EXCERPT.
===
Now, obviously, there is some level of political advocacy involved in being more public; I wouldn’t know there was a category called non- binary if other people hadn’t already come out, and I do think it would’ve made a huge difference to me if that category had been available to me as a kid. So I do what I can, but I’m old, and i’ve been through a lot, so that just isn’t as much as it might be. But I will say that the utopia I’d be advocating for, in my heart, would be a *universal* they/them, for everybody—men, women, non-binary people, cis & straight. I think there are better ways to address the complexities of gender than through pronouns, and I’d love to see the conversation shift in that direction. But, again, that’s just me.
posted by Merricat Blackwood at 6:26 AM on July 14, 2023 [36 favorites]


I'm also agender! I wrestle with this one too, because I keep running into things like recently a coworker saying (of someone who used to work with us) "I don't remember their name but I remember their pronouns were they/them". What a nightmare! I don't want to be remembered as The They/Them Person. I want people to think about and remember me as an individual, and if the only way for that to happen is for them to think of me as a woman, I guess I'll take that tradeoff. Your Mileage May Vary.

Usually when we go around and give pronouns I just....don't. It's usually "name, pronouns, some other thing" so I usually go straight to the other thing.

But like I said, I do wrestle with it. For example, at work, I have a pretty senior job. Sometimes I think about how I could help others by being visible, if they're younger and more scared to speak up. It's tough!
posted by capricorn at 6:36 AM on July 14, 2023 [6 favorites]


This is mostly an issue when asked to give pronouns in a group setting. I feel like my choices are either being untruthful or being overly personal in what is often a professional context. But I also feel like I'm dodging a sort of responsibility to live my truth or whatever, or like I'm being a coward.

I conceptualize the practice this way: The purpose of sharing pronouns isn't that we as individuals are obligated to share our personal truths. It's to make the sharing of that truth routine, so that people who want to share it can do so more easily. If you're not comfortable with sharing, for whatever reason, that's fine.
===
DATA PROVIDED.

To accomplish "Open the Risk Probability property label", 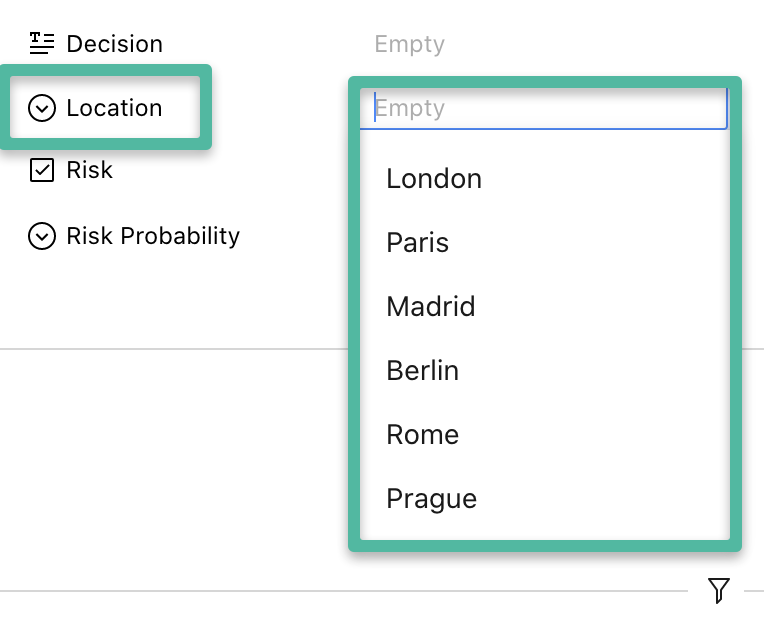I will [x=152, y=236].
===
EXERCISE INSTRUCTIONS.
1 > In the pronoun discussion, what does capricorn usually do when a group goes around giving pronouns?
2 > Reproduce the pronoun discussion word for word, everything from "But like I said, I" down to "being a coward.".
3 > Write the next part of the pronoun discussion, picking up after its final sentence.

SOLVED TASKS.
1 > Capricorn skips the pronouns and goes straight to the other thing.

2 >
But like I said, I do wrestle with it. For example, at work, I have a pretty senior job. Sometimes I think about how I could help others by being visible, if they're younger and more scared to speak up. It's tough!
posted by capricorn at 6:36 AM on July 14, 2023 [6 favorites]


This is mostly an issue when asked to give pronouns in a group setting. I feel like my choices are either being untruthful or being overly personal in what is often a professional context. But I also feel like I'm dodging a sort of responsibility to live my truth or whatever, or like I'm being a coward.

3 >
Obviously, it's not a perfect practice, since not sharing your pronouns will make people wonder why, even if they're too polite to ask. But I don't think we'll ever figure this one out, as a society, as long as we have gendered pronouns and cannot determine a person's gender based on their presentation. Ideally, we'll thread the needle: People who are comfortable with sharing will do so, to create the environment where others can also do so, but people who don't want to share are not pressured to. Obviously in many cases we don't manage that.

you've chosen to keep that private, how did you reach that decision and how has it been for you

I'm still new to this, myself, but I am at the moment pretty comfortable with being out in some circles and not others. My family doesn't know - not because they'd be hateful, but because I just don't want to deal with their concern and questions and earnest attempts to be understanding. I don't think I could say anything without it being a whole to-do, and I don't want a whole to-do.

For all that the right-wing whines about how all these new complicated genders just want attention, I think that my experience is a pretty common one.

I'm also, I suppose, not too uncomfortable with being perceived as a woman. I have in the past referred to myself as one when talking about how I am classified; I am a woman in the sense that society perceives me as one and treats me as one and honestly I don't know what else a woman is, so - okay, interrupting complicated gender thoughts here, but. I suppose I am going to be okay with not being out as long as "she" is acceptable to me, and at the moment it is. I still say "she/they" in circles where I am out.
posted by Kutsuwamushi at 7:54 AM on July 14, 2023 [13 favorites]


When I first came out to myself as nonbinary, I didn't necessarily plan on telling anyone. It felt like my own lovely secret for a while. But the longer I knew that about myself, the more that other people continuing to treat me as my AGAB started to grate.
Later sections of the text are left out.